#### Passage:
★ ★ ★ ★ ★

# Music by Genre > Jazz/Blues Variants, Bossa, Choro, Klezmer >  "My Funny Valentine"

## mishima

Looking for a mandolin version of  "My Funny Valentine" sheet music or tabs.

                            Thanks    Mike

----------


## 250sc

Fake Book

----------


## Perry

A quick google search turned up this lead sheet from the original Real Book:

http://johnwesleybarker.madasafish.c...alentine_s.png

I don't think you are going to find mando TAB for this

----------


## Pete Martin

There are very few mandolin tabs for any Jazz tune.  However, zillions of tunes are out in music notation, aka fakebooks.

Learn to read music, it is not that hard to do!!!!  You'll be glad you did...

Here is a site that lets you find where a tune is in which fakebook
http://psrtutorial.com/Resources/R_FBSongs/fbindex.html

----------


## mishima

Thanks:
 I'll check out the refferals, I do read music I just never know whats available so I cast a large net.

                                   Mike

----------


## Tripp Johnson

Just about any jazz fake book should have MFV...I always go to 'The Real Books' (Vol 1 has MFV), which I believe can actually be obtained legally these days.   :Wink:

----------

★ ★ ★ ★ ★

#### Source data:
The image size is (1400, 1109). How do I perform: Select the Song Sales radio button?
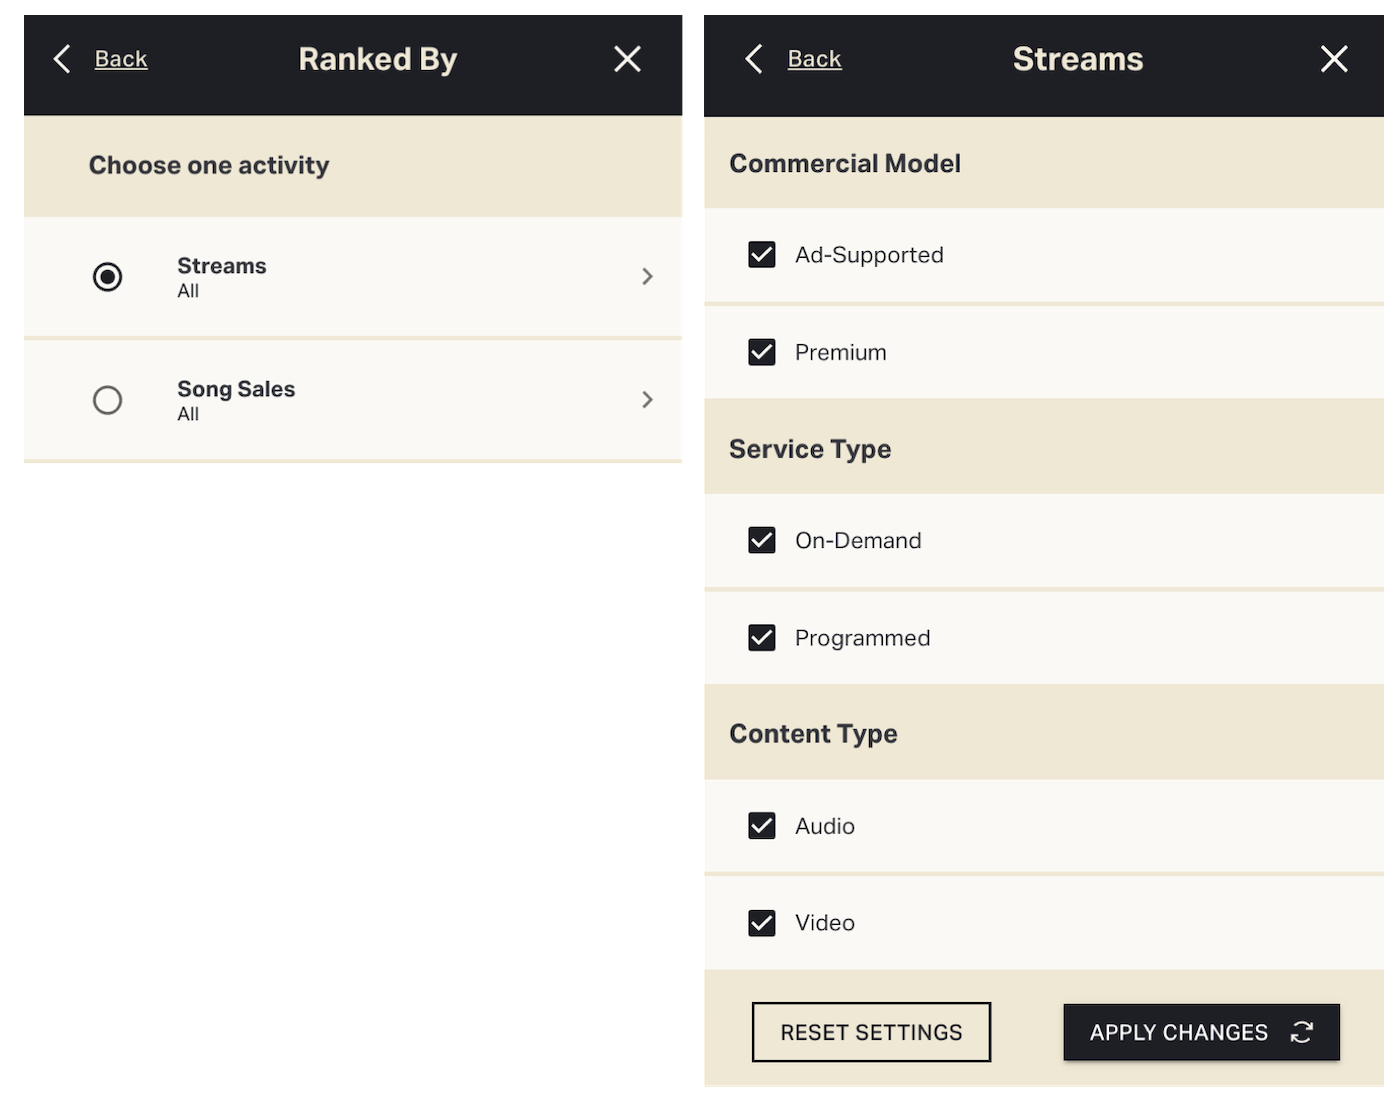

★ ★ ★ ★ ★

#### Given exercise:
Please decide whether each statement below agrees with the mandolin forum thread, answering yes or no and quoting the words of the thread that settle it. (a) Perry expects mandolin tab for the tune to be easy to find. (b) mishima says they can already read music. (c) Tripp Johnson says Vol 1 of The Real Books contains the tune.

#### Answer in full:
(a) No: "I don't think you are going to find mando TAB for this"
(b) Yes: "I do read music"
(c) Yes: "'The Real Books' (Vol 1 has MFV)"